◆ **DIRECTIVE**: Retype the records below exactly, starting with the line that contains "You are a computer-use agent. The image size is (800, 560)." and going on through the line that contains "tap(521, 189)".

◆ **DATA**:
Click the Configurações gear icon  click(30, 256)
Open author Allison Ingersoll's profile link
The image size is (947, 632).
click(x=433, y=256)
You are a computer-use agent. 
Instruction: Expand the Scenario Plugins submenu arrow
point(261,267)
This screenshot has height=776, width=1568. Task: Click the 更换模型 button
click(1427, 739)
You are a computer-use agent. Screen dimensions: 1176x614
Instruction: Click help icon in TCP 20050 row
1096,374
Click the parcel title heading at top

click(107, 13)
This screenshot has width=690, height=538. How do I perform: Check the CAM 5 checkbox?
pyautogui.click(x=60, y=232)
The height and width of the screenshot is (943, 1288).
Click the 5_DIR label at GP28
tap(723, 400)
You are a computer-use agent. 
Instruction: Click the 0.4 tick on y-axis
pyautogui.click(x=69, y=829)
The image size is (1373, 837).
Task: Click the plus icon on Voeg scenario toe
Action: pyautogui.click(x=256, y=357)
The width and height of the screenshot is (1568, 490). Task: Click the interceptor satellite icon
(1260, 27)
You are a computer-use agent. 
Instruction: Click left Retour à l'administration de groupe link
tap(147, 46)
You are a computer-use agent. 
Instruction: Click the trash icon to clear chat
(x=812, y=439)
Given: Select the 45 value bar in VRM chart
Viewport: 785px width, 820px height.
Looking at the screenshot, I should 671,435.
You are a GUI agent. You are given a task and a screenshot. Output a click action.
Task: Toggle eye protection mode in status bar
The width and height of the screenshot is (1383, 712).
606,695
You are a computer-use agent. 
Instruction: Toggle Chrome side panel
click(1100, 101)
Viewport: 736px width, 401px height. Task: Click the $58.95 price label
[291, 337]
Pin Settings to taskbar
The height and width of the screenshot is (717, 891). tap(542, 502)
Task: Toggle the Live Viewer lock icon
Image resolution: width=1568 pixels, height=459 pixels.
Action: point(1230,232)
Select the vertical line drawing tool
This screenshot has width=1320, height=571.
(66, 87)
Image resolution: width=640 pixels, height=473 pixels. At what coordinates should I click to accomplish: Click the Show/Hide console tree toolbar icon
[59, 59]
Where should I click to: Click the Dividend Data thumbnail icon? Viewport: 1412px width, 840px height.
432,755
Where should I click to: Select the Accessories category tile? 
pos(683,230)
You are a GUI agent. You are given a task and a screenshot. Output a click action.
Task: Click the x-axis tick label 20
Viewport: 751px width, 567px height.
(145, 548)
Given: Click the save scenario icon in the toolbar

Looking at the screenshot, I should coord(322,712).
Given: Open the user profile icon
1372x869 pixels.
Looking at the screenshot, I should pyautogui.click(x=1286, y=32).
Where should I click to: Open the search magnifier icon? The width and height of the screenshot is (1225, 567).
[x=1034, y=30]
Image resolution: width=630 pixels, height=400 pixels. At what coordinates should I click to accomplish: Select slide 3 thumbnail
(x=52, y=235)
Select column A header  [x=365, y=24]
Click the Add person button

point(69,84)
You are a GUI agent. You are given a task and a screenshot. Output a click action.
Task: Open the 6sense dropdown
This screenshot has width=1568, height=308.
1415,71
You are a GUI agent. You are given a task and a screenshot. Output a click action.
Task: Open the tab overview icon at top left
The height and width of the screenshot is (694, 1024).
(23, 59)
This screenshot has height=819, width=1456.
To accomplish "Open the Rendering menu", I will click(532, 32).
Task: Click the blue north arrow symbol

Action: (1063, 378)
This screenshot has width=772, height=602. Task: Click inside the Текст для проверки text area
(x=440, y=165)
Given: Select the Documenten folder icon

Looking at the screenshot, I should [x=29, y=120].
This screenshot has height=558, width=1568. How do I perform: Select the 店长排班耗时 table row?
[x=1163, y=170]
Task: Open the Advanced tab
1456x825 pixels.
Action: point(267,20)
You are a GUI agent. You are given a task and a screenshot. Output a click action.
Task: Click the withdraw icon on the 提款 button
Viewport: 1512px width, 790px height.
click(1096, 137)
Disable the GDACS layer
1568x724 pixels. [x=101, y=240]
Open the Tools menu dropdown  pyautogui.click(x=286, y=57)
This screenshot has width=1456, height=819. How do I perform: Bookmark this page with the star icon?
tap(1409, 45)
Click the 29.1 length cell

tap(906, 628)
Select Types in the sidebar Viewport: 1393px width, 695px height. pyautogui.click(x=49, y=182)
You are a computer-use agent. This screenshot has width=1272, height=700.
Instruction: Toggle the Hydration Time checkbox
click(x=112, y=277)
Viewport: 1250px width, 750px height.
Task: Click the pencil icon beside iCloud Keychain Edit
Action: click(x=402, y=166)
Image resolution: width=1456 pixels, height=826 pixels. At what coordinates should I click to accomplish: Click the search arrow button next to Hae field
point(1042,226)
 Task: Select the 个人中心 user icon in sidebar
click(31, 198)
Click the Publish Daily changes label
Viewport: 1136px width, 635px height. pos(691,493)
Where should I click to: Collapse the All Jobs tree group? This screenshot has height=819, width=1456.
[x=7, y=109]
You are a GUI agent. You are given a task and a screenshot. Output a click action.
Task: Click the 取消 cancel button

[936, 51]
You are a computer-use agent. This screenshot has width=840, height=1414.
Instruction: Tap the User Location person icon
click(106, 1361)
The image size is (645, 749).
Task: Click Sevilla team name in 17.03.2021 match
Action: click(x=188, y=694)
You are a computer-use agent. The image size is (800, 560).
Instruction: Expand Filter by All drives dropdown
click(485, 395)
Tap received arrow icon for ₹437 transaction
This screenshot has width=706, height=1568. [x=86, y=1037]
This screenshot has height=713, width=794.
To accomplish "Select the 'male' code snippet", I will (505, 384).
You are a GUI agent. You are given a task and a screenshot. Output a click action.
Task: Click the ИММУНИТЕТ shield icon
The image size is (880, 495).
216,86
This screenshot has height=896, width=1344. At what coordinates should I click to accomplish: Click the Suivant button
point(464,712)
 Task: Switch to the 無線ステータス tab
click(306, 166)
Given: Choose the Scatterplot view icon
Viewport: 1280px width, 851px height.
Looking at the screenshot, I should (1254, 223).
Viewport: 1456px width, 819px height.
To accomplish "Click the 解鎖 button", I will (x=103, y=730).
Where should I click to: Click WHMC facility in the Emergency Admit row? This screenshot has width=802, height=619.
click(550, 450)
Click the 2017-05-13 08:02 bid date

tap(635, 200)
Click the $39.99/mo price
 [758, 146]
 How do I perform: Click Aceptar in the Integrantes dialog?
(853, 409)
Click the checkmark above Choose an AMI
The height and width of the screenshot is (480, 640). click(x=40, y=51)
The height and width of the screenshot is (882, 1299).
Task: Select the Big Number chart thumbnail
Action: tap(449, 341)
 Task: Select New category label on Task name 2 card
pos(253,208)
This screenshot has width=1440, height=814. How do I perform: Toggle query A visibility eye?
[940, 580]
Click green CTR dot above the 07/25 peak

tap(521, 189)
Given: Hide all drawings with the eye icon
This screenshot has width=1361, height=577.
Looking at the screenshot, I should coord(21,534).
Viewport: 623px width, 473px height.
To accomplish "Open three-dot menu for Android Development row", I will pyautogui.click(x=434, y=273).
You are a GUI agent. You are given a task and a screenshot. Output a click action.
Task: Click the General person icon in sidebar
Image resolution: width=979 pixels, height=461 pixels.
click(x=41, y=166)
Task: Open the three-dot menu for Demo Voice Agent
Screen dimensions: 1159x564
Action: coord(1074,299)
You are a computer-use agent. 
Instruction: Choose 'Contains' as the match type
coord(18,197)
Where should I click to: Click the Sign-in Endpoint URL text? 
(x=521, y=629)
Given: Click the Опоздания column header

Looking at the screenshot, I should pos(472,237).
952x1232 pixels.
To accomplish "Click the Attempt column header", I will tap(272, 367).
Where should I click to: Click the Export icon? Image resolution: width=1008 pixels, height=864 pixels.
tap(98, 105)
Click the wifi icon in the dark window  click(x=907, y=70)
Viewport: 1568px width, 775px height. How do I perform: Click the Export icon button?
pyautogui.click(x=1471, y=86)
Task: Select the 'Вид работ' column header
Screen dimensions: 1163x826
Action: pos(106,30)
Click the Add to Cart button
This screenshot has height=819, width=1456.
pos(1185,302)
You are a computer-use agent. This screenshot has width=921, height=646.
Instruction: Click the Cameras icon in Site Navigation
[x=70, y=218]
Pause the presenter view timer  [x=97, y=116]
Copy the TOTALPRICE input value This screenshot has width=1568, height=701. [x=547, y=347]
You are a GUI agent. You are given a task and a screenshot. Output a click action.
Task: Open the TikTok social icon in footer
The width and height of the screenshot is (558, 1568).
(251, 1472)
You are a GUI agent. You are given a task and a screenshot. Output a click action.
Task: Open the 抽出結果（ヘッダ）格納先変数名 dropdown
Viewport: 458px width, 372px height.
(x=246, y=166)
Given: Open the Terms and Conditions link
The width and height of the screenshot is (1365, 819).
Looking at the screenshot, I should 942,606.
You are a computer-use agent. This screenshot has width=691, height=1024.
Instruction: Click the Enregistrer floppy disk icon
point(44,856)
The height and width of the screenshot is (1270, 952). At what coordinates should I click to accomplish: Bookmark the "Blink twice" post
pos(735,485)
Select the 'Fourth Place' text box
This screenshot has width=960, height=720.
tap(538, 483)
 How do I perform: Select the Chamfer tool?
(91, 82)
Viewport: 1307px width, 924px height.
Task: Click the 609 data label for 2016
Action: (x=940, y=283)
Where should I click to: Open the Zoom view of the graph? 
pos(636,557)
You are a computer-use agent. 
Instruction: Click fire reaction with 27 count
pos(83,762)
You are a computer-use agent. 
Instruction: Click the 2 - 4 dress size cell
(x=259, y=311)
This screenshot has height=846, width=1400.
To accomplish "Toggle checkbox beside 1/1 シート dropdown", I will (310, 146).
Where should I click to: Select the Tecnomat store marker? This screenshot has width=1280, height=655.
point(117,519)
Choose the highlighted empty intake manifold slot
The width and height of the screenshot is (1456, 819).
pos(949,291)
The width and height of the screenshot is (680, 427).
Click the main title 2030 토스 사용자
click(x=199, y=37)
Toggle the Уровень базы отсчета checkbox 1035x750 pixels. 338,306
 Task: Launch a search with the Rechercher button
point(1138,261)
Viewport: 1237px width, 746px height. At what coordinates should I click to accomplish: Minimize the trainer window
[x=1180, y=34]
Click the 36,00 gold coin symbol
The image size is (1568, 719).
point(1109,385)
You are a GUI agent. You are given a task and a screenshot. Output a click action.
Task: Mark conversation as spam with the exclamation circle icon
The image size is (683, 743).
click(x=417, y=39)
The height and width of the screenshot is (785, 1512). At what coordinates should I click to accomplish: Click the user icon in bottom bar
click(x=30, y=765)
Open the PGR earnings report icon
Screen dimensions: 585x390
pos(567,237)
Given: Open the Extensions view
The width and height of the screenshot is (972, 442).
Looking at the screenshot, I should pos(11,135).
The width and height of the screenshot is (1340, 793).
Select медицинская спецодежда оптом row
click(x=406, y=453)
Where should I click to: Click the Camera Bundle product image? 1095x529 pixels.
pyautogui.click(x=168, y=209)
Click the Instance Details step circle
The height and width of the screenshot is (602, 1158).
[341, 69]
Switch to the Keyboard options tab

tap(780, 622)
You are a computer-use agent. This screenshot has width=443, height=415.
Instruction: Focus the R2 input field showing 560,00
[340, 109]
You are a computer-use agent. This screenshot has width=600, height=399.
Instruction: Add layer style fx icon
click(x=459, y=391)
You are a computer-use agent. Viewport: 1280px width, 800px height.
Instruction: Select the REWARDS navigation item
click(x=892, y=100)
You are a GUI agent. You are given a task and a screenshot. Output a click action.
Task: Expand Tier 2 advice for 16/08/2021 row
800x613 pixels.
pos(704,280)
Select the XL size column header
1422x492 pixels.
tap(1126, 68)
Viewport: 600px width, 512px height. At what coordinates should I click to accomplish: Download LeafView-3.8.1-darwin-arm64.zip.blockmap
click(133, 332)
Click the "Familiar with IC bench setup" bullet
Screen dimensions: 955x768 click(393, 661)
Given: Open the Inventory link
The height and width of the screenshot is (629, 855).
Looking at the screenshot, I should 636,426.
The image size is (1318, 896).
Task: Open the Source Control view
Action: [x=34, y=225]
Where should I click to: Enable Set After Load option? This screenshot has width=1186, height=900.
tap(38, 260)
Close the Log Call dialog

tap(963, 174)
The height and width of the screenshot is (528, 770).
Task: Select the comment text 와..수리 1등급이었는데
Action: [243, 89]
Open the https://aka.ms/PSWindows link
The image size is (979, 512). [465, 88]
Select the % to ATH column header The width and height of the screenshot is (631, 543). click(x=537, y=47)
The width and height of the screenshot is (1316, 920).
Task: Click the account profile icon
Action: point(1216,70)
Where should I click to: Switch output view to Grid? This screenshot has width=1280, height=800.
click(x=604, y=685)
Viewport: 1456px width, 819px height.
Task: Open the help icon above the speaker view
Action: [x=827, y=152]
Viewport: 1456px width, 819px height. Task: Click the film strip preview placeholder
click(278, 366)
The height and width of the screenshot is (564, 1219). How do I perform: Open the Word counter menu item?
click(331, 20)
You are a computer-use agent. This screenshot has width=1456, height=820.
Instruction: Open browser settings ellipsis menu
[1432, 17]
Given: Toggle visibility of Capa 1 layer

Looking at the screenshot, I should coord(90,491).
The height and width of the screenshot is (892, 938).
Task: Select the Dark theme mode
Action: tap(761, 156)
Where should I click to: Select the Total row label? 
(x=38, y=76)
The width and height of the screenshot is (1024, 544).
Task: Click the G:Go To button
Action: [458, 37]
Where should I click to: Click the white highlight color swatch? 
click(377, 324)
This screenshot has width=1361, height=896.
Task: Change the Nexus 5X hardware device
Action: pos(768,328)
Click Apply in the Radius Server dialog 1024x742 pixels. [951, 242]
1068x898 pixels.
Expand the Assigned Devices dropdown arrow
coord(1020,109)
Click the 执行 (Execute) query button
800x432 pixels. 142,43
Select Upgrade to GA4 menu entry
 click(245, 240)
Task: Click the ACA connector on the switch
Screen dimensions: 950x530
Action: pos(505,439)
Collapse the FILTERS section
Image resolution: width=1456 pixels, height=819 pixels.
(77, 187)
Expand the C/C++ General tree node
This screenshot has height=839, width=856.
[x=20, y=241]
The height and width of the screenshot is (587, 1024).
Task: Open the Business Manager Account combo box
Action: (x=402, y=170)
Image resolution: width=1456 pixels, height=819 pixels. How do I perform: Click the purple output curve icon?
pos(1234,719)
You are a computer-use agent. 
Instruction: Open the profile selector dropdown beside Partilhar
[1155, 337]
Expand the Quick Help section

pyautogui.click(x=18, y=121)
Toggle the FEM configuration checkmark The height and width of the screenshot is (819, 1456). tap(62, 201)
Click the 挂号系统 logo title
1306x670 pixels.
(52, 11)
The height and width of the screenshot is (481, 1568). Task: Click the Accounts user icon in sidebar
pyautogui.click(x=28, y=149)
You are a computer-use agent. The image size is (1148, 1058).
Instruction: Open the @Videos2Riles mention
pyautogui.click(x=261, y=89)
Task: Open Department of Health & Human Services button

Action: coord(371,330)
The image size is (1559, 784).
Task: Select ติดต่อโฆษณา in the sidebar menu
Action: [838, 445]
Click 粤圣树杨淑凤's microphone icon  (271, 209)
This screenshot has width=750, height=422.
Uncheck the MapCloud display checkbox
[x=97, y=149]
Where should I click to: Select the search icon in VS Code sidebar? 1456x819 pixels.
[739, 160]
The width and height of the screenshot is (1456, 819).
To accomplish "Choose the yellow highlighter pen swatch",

◆ **RESPONSE TO THIS EXERCISE**:
You are a computer-use agent. The image size is (800, 560).
Instruction: Expand Filter by All drives dropdown
click(485, 395)
Tap received arrow icon for ₹437 transaction
This screenshot has width=706, height=1568. [x=86, y=1037]
This screenshot has height=713, width=794.
To accomplish "Select the 'male' code snippet", I will (505, 384).
You are a GUI agent. You are given a task and a screenshot. Output a click action.
Task: Click the ИММУНИТЕТ shield icon
The image size is (880, 495).
216,86
This screenshot has height=896, width=1344. At what coordinates should I click to accomplish: Click the Suivant button
point(464,712)
 Task: Switch to the 無線ステータス tab
click(306, 166)
Given: Choose the Scatterplot view icon
Viewport: 1280px width, 851px height.
Looking at the screenshot, I should (1254, 223).
Viewport: 1456px width, 819px height.
To accomplish "Click the 解鎖 button", I will (x=103, y=730).
Where should I click to: Click WHMC facility in the Emergency Admit row? This screenshot has width=802, height=619.
click(550, 450)
Click the 2017-05-13 08:02 bid date

tap(635, 200)
Click the $39.99/mo price
 [758, 146]
 How do I perform: Click Aceptar in the Integrantes dialog?
(853, 409)
Click the checkmark above Choose an AMI
The height and width of the screenshot is (480, 640). click(x=40, y=51)
The height and width of the screenshot is (882, 1299).
Task: Select the Big Number chart thumbnail
Action: tap(449, 341)
 Task: Select New category label on Task name 2 card
pos(253,208)
This screenshot has width=1440, height=814. How do I perform: Toggle query A visibility eye?
[940, 580]
Click green CTR dot above the 07/25 peak

tap(521, 189)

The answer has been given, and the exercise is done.